The movie quickly diverts us when Clas, whose career in GPS technology dates to his experience as a military special-forces tracker, decides he needs to kill Roger. The cat-and-mouse action starts early and lasts for most of the film, missing the opportunity to build the threat slowly, but what Headhunters lacks in mystery it makes up for in extreme scenarios: Midway through, Roger hides from a bloodthirsty hound by sinking into an outhouse’s muck, and that’s arguably not even the most disgusting thing that happens to him.
Ice-eyed and sporting a helmet of overlong blonde hair, Hennie sells Roger’s self-satisfaction so well in the film’s opening scenes that we ache for his comeuppance. So Tyldum has a problem when he expects us to start rooting for his survival. One imagines how this might have played out with someone like the young Sam Raimi at the helm — a director who would play up the absurd comedy of the plot’s increasingly gruesome action, allowing viewers to enjoy Roger’s torment even as the mechanics of a chase film invest us in his survival.

====

Revise the passage of the Headhunters review that begins at "Ice-eyed and sporting" and stops after "in his survival.", replacing "Tyldum" with "the filmmaker". Nothing in the records is needed here.

====

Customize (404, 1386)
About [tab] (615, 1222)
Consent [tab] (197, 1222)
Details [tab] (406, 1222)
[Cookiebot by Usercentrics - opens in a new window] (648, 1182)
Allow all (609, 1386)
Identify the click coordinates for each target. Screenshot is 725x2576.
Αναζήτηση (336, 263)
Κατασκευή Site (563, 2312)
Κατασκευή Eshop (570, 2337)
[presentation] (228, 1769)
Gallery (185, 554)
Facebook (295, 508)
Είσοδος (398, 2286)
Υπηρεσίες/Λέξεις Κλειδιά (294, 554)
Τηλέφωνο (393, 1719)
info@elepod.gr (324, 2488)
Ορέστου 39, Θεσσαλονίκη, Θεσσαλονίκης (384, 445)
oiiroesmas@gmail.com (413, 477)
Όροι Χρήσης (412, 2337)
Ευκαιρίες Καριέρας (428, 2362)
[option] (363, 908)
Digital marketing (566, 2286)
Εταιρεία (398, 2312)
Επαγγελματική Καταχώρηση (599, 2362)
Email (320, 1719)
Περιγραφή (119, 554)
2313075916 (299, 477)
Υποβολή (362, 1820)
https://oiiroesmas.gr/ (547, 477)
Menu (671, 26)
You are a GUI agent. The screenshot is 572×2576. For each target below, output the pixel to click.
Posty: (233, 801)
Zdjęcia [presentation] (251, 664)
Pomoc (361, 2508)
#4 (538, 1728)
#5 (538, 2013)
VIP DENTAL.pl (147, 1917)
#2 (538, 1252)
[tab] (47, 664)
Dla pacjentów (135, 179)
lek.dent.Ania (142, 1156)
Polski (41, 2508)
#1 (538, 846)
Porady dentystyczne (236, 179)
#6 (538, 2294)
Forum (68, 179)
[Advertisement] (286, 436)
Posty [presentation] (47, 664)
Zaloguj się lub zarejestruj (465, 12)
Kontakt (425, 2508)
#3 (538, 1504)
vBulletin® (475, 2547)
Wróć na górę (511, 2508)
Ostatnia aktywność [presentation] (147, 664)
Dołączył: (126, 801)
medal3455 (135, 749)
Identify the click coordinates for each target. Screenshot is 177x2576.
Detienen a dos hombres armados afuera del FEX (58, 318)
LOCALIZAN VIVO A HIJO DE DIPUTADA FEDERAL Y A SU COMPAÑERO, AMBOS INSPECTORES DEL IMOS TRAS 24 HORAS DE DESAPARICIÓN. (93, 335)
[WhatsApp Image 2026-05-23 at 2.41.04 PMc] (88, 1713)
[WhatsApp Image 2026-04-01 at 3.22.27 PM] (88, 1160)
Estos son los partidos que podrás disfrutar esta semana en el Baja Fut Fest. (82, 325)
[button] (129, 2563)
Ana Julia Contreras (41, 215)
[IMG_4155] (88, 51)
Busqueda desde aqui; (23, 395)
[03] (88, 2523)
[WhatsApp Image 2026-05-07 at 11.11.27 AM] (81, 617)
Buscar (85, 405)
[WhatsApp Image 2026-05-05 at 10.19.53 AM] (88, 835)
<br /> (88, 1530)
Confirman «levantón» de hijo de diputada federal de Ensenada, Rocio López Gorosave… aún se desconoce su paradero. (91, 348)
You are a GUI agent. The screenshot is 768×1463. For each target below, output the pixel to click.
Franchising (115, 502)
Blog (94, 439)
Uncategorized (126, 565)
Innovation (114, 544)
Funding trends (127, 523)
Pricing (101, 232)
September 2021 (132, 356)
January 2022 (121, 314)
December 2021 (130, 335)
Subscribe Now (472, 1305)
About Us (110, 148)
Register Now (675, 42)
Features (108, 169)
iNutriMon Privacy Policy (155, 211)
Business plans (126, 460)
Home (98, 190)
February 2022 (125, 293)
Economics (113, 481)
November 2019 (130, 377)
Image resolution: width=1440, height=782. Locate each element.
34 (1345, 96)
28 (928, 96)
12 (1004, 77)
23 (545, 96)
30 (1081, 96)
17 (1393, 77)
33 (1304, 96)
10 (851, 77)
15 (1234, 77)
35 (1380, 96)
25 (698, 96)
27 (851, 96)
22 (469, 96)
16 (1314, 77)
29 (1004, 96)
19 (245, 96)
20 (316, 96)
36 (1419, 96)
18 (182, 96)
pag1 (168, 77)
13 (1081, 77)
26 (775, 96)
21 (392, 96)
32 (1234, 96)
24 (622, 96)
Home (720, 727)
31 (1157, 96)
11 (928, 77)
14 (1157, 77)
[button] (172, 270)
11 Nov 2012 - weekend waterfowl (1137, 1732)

====

FINAL RESULT -
Ice-eyed and sporting a helmet of overlong blonde hair, Hennie sells Roger’s self-satisfaction so well in the film’s opening scenes that we ache for his comeuppance. So the filmmaker has a problem when he expects us to start rooting for his survival. One imagines how this might have played out with someone like the young Sam Raimi at the helm — a director who would play up the absurd comedy of the plot’s increasingly gruesome action, allowing viewers to enjoy Roger’s torment even as the mechanics of a chase film invest us in his survival.